1. Use pivot_longer to reshape the dataset into one that has two columns, the first giving the protein identity and the second giving the amount of the protein in one of the cells. The dataset you get should have 1750000 rows (50000 cells in the original dataset times 35 proteins).
2. Use group_by and summarise to find the median protein level and the median absolute deviation of the protein level for each marker. (Use the R functions median and mad).
3. Make a plot with mad on the x-axis and median on the y-axis. This is known as a spreadlocation (s-l) plot. What does it tell you about the relationship betwen the median and the mad?

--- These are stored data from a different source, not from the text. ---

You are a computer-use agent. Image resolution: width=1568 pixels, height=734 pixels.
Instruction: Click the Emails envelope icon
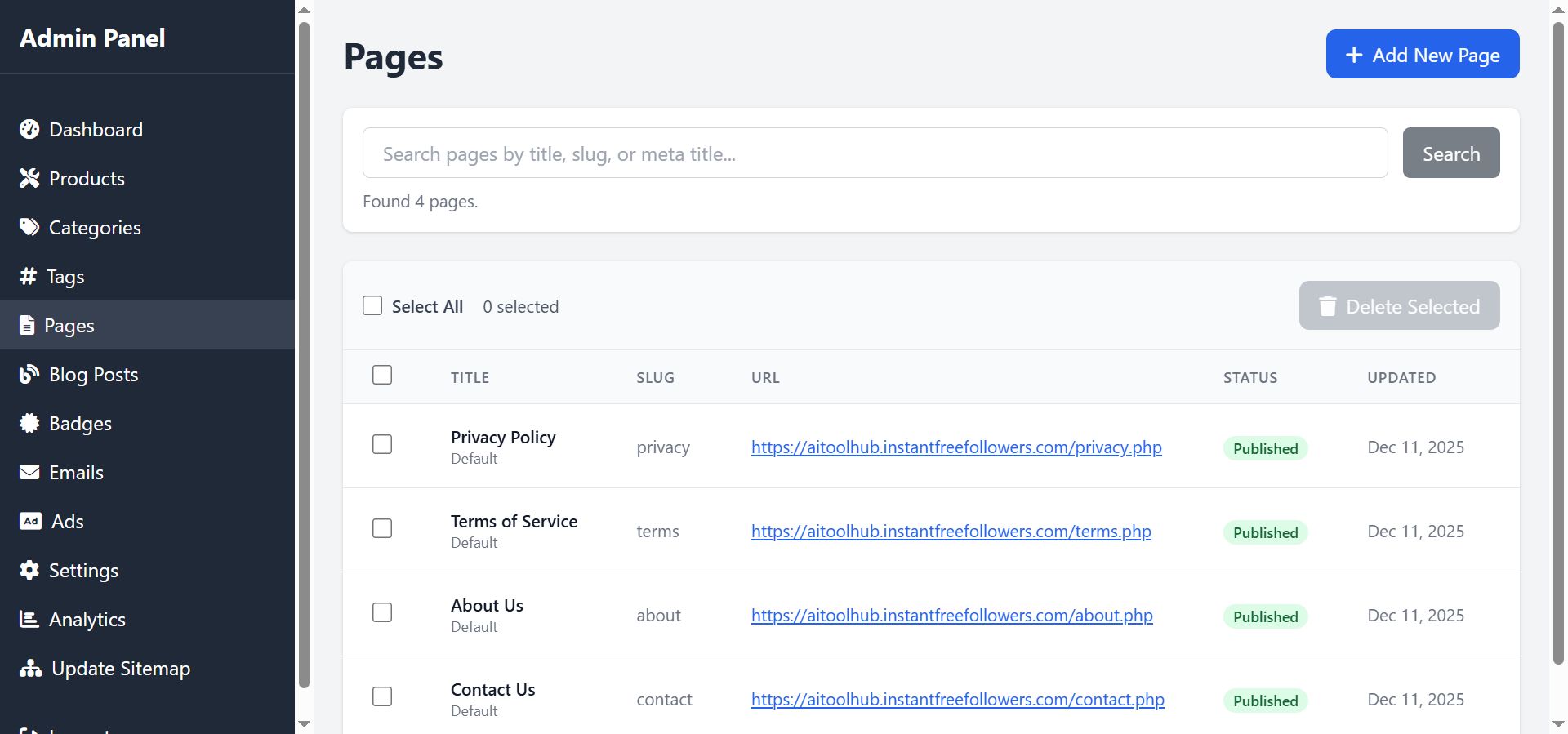(29, 473)
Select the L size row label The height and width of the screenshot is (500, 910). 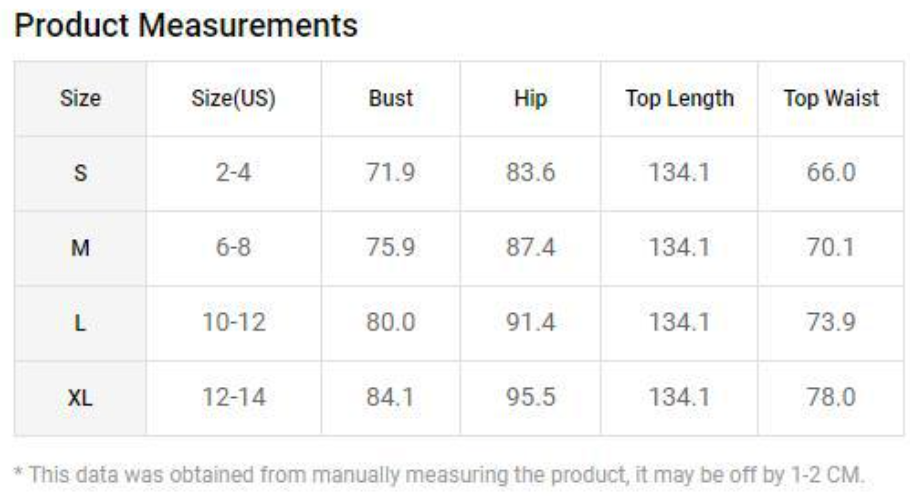point(80,323)

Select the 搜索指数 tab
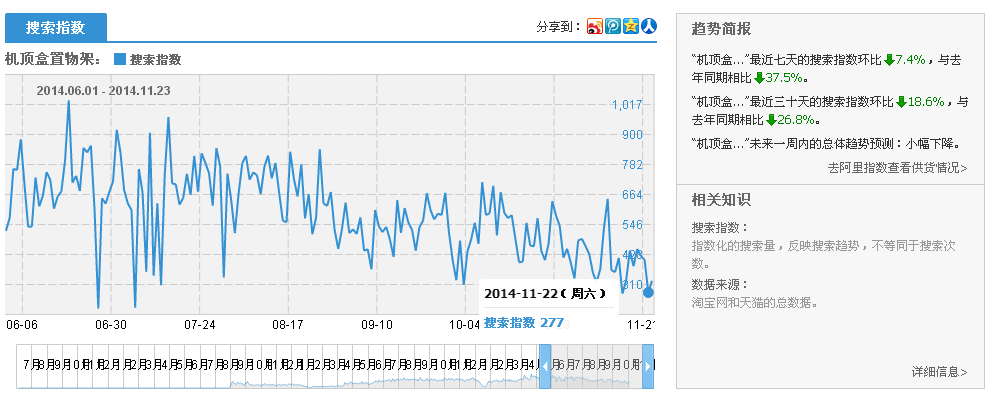(x=55, y=28)
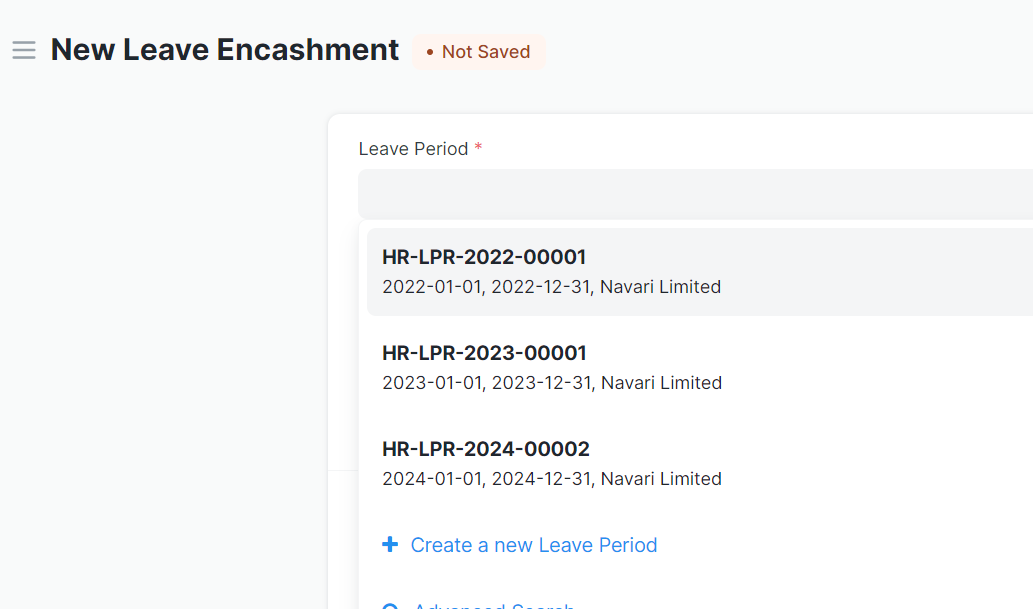
Task: Open the Advanced Search option
Action: (x=493, y=605)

Next, for more practice pivoting, we will look at a dataset from dcldata. Install the package dcldata using install.packages("remotes") remotes::install_github("dcl-docs/dcldata")
(you don’t need the first line if the remotes package is already installed).
Load the package using library(dcldata). Load the dataset example_gymnastics_2 using the command data(example_gymnastics_2). Notice that the column names are of the form event_year.
4.Using either pivot_longer on its own or pivot_longer in combination with separate, reshape the dataset so that it has columns for country, event, year, and score.